Copy out nothing but the lines from the one holding "Expand the Ознака списання combo box" through the end of the entries below, exactly as written and without the pictures.

*** Data supplied ***

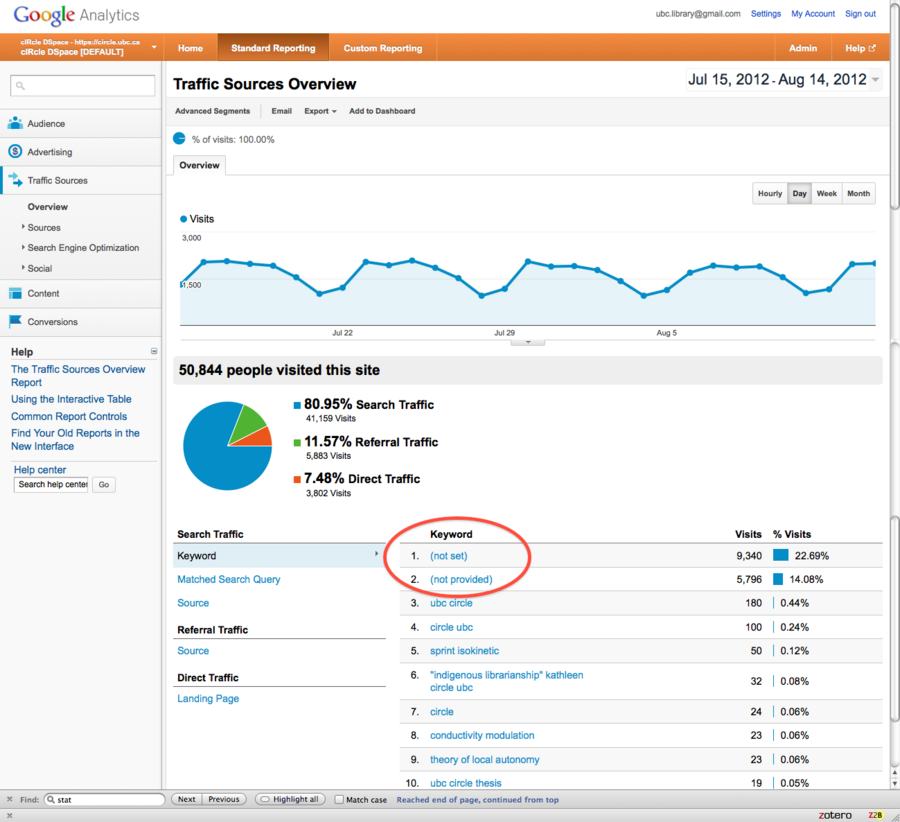Open the Custom Reporting tab
Image resolution: width=900 pixels, height=822 pixels.
coord(383,48)

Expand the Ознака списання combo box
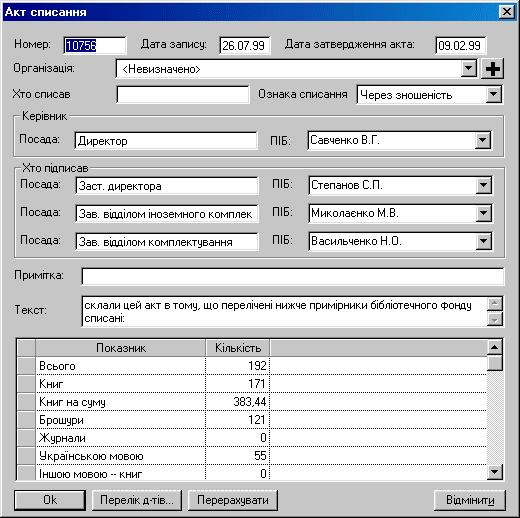tap(493, 95)
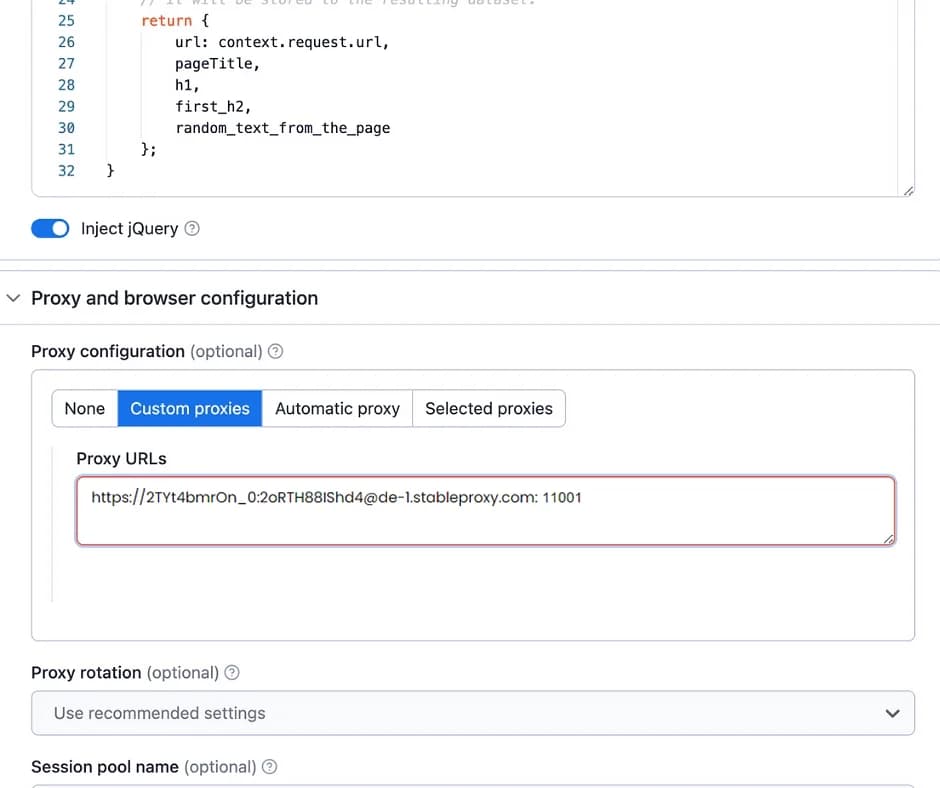Image resolution: width=940 pixels, height=788 pixels.
Task: Open the Inject jQuery help icon
Action: tap(193, 228)

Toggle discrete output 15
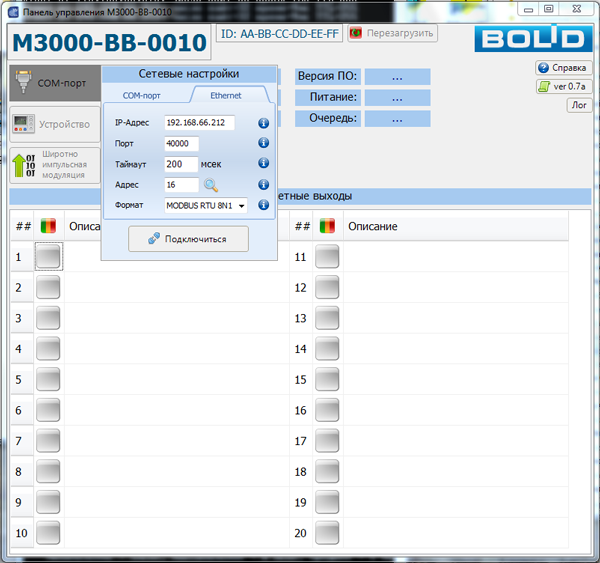pyautogui.click(x=327, y=380)
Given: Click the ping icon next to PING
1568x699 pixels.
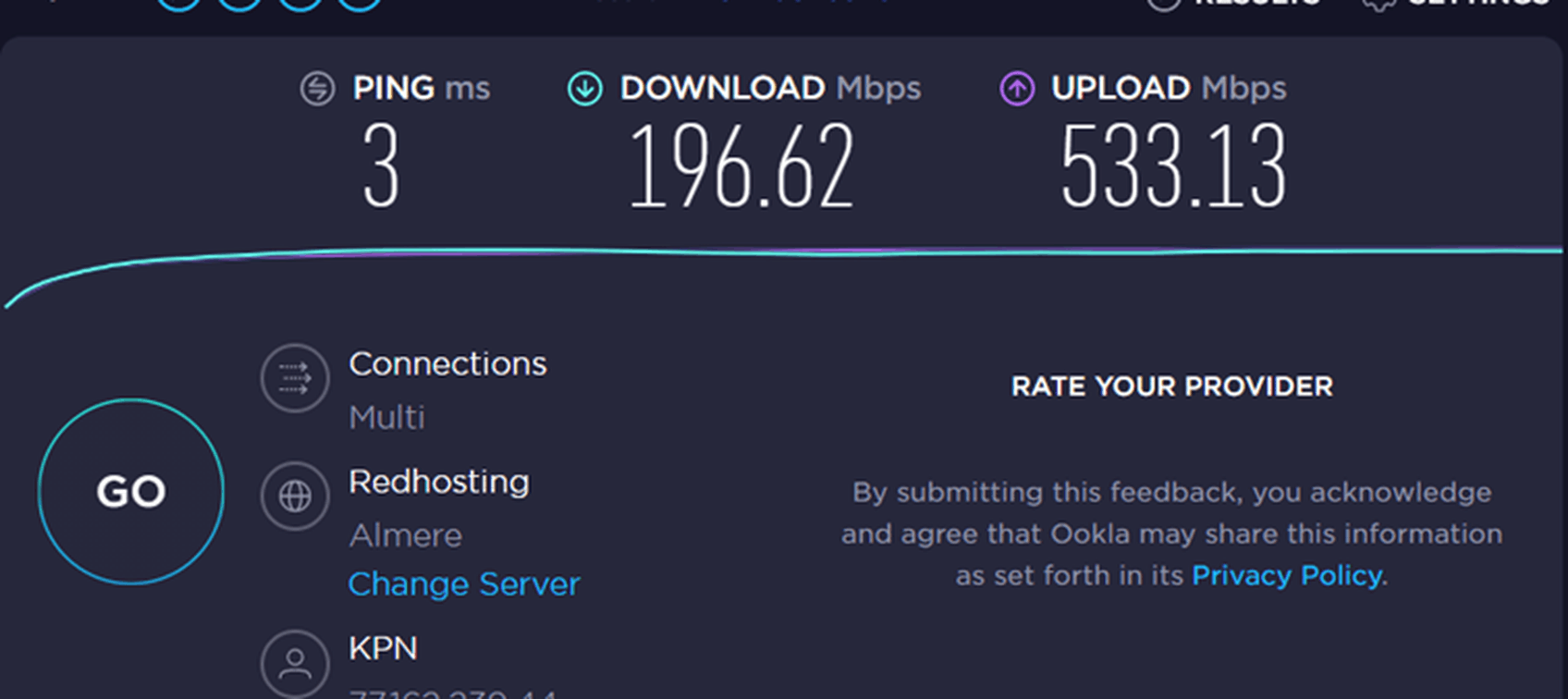Looking at the screenshot, I should tap(317, 89).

*** End of Data supplied ***

Final answer:
Expand the Ознака списання combo box
tap(493, 95)
Image resolution: width=940 pixels, height=788 pixels.
Task: Open the Inject jQuery help icon
Action: tap(193, 228)

Toggle discrete output 15
pyautogui.click(x=327, y=380)
Given: Click the ping icon next to PING
1568x699 pixels.
Looking at the screenshot, I should tap(317, 89).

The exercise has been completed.